Collection entries:

···

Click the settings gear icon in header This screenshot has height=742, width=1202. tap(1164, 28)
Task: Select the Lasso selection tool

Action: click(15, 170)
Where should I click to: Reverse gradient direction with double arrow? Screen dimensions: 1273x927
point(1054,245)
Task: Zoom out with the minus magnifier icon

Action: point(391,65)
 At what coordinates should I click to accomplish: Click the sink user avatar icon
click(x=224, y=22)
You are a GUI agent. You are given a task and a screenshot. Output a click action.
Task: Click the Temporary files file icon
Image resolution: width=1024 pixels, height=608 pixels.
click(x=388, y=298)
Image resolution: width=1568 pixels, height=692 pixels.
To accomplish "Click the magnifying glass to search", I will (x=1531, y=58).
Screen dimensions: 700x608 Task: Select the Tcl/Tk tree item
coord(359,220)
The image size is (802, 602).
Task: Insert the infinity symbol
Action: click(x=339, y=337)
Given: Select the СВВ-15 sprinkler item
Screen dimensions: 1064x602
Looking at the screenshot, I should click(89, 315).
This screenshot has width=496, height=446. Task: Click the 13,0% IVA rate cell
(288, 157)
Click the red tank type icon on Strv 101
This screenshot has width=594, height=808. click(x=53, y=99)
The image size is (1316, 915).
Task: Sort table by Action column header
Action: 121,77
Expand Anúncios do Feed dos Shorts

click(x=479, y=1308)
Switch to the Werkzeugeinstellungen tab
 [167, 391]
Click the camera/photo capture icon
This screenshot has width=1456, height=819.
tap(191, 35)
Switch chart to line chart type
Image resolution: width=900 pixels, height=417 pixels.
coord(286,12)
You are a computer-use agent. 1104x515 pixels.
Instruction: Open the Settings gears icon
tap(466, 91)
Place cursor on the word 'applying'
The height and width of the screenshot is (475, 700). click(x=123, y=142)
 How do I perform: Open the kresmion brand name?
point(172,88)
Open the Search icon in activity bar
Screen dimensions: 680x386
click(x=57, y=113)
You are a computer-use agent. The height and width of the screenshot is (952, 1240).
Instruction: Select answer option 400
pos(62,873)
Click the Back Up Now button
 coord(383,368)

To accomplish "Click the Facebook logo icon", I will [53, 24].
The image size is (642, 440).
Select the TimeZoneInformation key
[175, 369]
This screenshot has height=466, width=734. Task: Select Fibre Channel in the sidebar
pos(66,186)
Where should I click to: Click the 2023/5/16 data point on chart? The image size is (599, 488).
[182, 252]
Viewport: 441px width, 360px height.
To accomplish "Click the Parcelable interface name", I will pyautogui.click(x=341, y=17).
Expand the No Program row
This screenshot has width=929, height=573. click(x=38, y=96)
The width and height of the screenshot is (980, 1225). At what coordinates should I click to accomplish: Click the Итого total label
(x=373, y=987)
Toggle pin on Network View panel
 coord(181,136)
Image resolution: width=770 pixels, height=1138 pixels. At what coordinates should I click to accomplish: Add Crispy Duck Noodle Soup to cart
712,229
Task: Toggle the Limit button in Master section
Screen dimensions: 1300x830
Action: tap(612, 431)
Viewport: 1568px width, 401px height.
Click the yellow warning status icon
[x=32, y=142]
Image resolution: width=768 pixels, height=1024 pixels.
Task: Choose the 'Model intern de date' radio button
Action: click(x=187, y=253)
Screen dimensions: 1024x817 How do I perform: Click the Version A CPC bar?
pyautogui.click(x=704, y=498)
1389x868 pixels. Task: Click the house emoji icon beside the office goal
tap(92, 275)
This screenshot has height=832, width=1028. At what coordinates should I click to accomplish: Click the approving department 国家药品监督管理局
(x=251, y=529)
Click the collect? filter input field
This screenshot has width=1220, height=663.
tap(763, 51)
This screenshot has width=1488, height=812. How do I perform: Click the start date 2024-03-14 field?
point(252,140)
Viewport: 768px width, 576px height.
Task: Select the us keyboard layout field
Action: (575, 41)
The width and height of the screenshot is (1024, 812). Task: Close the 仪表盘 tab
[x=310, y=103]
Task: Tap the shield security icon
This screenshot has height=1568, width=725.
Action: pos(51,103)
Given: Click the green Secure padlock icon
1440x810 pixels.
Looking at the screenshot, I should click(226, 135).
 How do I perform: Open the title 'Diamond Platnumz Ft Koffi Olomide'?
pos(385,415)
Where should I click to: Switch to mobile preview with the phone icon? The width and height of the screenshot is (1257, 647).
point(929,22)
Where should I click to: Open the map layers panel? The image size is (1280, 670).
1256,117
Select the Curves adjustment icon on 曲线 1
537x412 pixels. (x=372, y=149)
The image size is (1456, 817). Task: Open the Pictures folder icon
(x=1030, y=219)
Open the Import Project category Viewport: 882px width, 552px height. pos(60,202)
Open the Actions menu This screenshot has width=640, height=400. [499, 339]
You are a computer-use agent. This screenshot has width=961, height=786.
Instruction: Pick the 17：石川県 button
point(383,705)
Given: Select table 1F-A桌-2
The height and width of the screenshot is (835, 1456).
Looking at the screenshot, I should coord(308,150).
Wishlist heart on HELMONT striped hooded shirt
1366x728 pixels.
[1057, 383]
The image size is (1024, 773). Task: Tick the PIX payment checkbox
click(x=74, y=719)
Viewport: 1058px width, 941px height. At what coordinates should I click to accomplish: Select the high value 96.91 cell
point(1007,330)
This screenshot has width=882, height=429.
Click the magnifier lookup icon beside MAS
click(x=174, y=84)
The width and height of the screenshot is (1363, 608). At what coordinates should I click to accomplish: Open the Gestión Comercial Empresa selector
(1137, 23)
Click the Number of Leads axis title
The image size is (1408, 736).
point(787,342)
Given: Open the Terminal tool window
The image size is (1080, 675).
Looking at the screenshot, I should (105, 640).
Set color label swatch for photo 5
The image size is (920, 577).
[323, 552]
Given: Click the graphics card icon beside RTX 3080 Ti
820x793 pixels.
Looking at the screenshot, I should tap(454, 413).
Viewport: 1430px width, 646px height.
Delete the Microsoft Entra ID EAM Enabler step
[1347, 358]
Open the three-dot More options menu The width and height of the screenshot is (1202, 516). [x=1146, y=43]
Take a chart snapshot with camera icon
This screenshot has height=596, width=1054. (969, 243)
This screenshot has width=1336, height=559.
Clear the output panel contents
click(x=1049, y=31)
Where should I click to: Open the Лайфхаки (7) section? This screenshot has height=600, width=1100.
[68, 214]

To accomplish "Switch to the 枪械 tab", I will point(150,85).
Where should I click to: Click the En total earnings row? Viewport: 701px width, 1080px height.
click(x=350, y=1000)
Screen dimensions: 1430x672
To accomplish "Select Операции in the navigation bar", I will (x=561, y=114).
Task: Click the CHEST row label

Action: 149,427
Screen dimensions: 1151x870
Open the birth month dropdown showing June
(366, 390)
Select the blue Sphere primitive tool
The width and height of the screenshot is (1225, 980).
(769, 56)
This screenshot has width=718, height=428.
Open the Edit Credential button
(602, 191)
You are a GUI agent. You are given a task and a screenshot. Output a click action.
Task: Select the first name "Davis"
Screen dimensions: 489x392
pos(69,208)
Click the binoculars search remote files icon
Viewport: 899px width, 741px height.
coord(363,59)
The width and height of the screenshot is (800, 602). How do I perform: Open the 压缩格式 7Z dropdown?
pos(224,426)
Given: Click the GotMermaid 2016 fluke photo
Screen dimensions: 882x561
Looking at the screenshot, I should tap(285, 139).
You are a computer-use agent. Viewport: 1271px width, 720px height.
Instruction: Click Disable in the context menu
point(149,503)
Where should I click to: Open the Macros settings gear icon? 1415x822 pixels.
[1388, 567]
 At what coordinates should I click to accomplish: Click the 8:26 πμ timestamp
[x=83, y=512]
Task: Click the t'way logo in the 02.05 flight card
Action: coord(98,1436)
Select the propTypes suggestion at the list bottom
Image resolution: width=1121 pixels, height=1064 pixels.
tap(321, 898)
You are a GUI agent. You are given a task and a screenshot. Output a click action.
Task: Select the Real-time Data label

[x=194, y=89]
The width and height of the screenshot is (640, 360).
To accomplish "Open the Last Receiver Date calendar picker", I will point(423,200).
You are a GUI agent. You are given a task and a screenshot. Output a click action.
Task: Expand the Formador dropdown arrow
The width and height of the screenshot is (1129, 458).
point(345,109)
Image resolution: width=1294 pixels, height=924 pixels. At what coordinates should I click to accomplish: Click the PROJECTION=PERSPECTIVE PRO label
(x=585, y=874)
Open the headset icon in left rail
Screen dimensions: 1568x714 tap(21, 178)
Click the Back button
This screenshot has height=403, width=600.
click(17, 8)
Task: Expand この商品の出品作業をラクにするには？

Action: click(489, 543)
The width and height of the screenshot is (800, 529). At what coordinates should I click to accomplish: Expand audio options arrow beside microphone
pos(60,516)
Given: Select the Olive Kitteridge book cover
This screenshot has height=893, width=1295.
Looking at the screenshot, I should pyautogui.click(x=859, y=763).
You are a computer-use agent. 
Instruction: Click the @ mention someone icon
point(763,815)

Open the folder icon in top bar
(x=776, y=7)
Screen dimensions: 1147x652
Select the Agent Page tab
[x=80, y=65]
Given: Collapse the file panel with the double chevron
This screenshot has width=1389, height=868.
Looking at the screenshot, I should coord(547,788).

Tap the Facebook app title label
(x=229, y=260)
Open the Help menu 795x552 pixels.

···

__DIRECTIONS__. Repeat the records above line by line, from the first line through the line that contains "You are a computer-use agent. 1104x515".

__ANSWER BELOW__.
Click the settings gear icon in header This screenshot has height=742, width=1202. tap(1164, 28)
Task: Select the Lasso selection tool

Action: click(15, 170)
Where should I click to: Reverse gradient direction with double arrow? Screen dimensions: 1273x927
point(1054,245)
Task: Zoom out with the minus magnifier icon

Action: point(391,65)
 At what coordinates should I click to accomplish: Click the sink user avatar icon
click(x=224, y=22)
You are a GUI agent. You are given a task and a screenshot. Output a click action.
Task: Click the Temporary files file icon
Image resolution: width=1024 pixels, height=608 pixels.
click(x=388, y=298)
Image resolution: width=1568 pixels, height=692 pixels.
To accomplish "Click the magnifying glass to search", I will (x=1531, y=58).
Screen dimensions: 700x608 Task: Select the Tcl/Tk tree item
coord(359,220)
The image size is (802, 602).
Task: Insert the infinity symbol
Action: click(x=339, y=337)
Given: Select the СВВ-15 sprinkler item
Screen dimensions: 1064x602
Looking at the screenshot, I should click(89, 315).
This screenshot has width=496, height=446. Task: Click the 13,0% IVA rate cell
(288, 157)
Click the red tank type icon on Strv 101
This screenshot has width=594, height=808. click(x=53, y=99)
The image size is (1316, 915).
Task: Sort table by Action column header
Action: 121,77
Expand Anúncios do Feed dos Shorts

click(x=479, y=1308)
Switch to the Werkzeugeinstellungen tab
 [167, 391]
Click the camera/photo capture icon
This screenshot has width=1456, height=819.
tap(191, 35)
Switch chart to line chart type
Image resolution: width=900 pixels, height=417 pixels.
coord(286,12)
You are a computer-use agent. 1104x515 pixels.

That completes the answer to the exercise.